Sir Harry Evans (1928-2020)
Crusading British newspaperman and giant of post-war journalism.
Sir Harry (Harold) Evans was voted by his media peers the greatest British newspaper editor of all time. He set the gold standard for journalism in the public interest, championing causes overlooked or denied. His work was distinguished by rigorous truth-seeking, campaigning tenacity, and presentational flair.
The son of a train driver, he began his 70-year career in North East England. Sir Harry became internationally acclaimed as editor of The Sunday Times from 1967 to 1981 under the paper’s ownership by Lord [Roy] Thomson, of whom Sir Harry said, “It was not simply a question of editorial independence being absolute and unthreatened under Thomson, father and son; it was celebrated.”
One of Sir Harry’s greatest triumphs was his 10-year campaign to win compensation for the victims of the morning sickness drug thalidomide, which had inflicted thousands of birth deformities.
“Did I mention how invigorating it was to have a big-time national newspaper with the best staff in town?
Sir Harry Evans
Others include exposing the cover-up of Britain’s intelligence services in the case of double agent Kim Philby; the unmasking of the corporate deception at the heart of the DC-10 Paris air crash in 1974; and the June 1971 exposé by Anthony Mascarenhas of the Pakistani army’s brutal massacre in its effort to suppress the Bangladeshi uprising, considered one of the most influential pieces of journalism ever written about South Asia. This story and Mascarenhas’s reporting doubtless helped end the war by turning popular opinion against Pakistan.
Sir Harry credited his most formative years as those at Durham University, which he attended from 1949-1952. As an undergraduate at University College, he became a contributor and later editor of Palatinate, the university’s independent student newspaper.
Graduating into the rich ecology of North East local news and politics, he became editor of The Northern Echo in 1961, where his campaign to win a pardon for Timothy Evans, a young illiterate man hanged for a murder he never committed, was a key influence in the ending of the UK death penalty. His crusade in the Echo to introduce Pap smear tests for cervical cancer screening for women in the UK was an initiative that saved thousands of lives.
In 1984, he moved to the United States, where he founded Condé Nast Traveler magazine and became president and publisher of Random House, bringing scope and panache to a list of authors that included Norman Mailer, William Styron, and General Colin Powell. He was the author of more than a dozen books including Pictures on a Page, Good Times, Bad Times, The American Century, They Made America, My Paper Chase and Do I Make Myself Clear? In 2011, Sir Harry was named editor-at-large at Reuters.

__STORED DATA__
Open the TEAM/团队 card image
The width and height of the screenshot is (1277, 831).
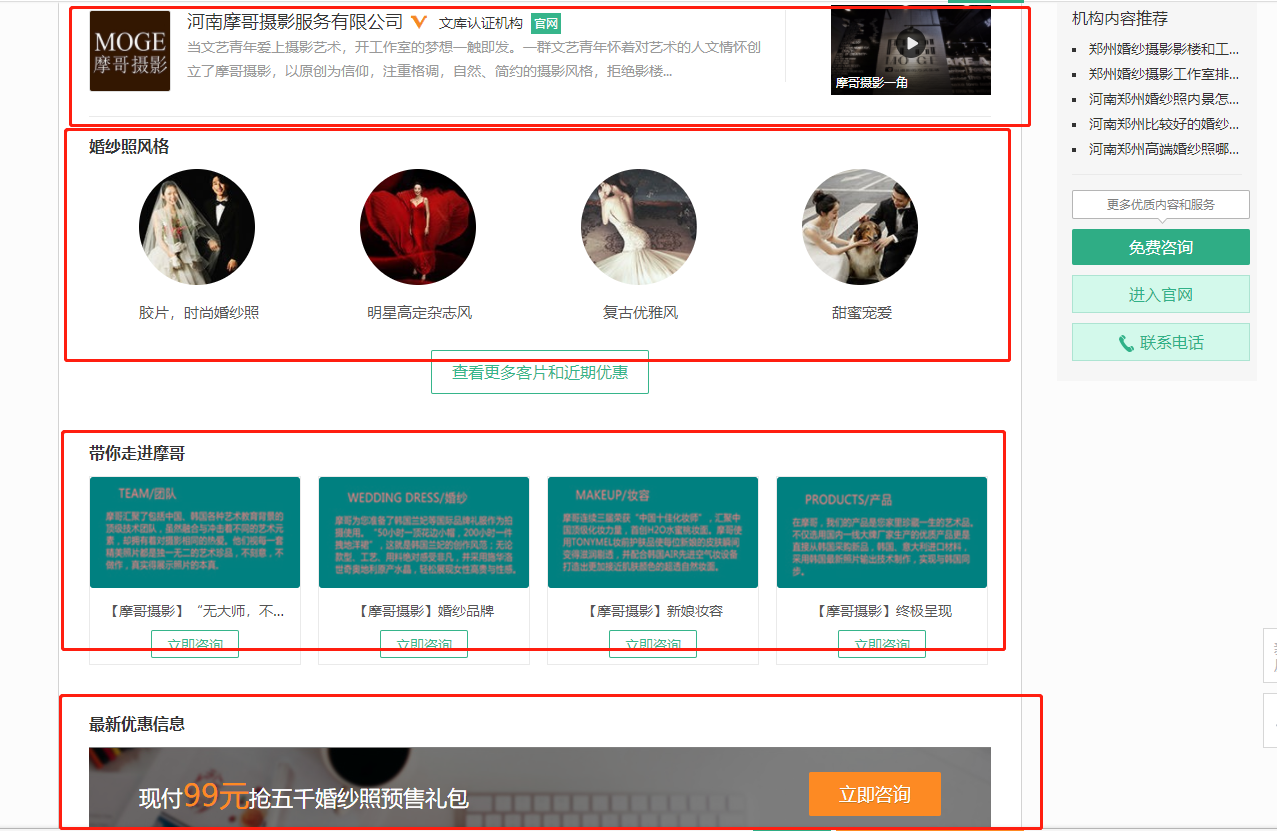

__EXERCISE DIRECTIONS__
In the Harry Evans profile, write out again the part that opens with the words containing "The son of a" and closes with "of birth deformities.", switching "Sir Harry" to "Harold Evans". The listing plays no part in this.

__ANSWER SPACE__
The son of a train driver, he began his 70-year career in North East England. Harold Evans became internationally acclaimed as editor of The Sunday Times from 1967 to 1981 under the paper’s ownership by Lord [Roy] Thomson, of whom Harold Evans said, “It was not simply a question of editorial independence being absolute and unthreatened under Thomson, father and son; it was celebrated.”
One of Harold Evans’s greatest triumphs was his 10-year campaign to win compensation for the victims of the morning sickness drug thalidomide, which had inflicted thousands of birth deformities.